_WORK ITEM:_ Using the entries that follow, establish how many lines contain the word "bonus" and give only that figure.

Saved entries:

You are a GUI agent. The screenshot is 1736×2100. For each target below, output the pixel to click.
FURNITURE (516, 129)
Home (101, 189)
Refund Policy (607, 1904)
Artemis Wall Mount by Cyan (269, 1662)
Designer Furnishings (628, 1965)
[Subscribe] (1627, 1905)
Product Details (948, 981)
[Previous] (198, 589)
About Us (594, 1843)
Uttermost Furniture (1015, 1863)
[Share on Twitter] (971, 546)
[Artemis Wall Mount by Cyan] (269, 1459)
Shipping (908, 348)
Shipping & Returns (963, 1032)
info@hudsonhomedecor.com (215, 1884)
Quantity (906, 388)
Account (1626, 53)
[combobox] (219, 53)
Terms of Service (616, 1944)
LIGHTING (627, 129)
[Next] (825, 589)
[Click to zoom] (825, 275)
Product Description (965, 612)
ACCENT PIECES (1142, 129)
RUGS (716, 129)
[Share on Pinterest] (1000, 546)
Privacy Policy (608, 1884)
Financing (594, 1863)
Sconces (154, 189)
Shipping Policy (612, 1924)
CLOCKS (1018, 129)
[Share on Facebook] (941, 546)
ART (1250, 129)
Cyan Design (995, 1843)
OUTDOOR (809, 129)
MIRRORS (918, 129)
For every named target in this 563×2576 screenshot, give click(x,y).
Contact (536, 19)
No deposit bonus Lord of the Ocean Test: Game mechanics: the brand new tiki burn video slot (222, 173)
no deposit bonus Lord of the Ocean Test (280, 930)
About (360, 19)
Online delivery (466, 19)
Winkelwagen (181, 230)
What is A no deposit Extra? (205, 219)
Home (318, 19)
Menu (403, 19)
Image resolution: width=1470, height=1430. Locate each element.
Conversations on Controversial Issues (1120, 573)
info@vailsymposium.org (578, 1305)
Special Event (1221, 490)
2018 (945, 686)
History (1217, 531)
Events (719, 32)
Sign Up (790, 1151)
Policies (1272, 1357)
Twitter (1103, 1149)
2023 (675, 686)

_EXERCISE RESPONSE:_ 2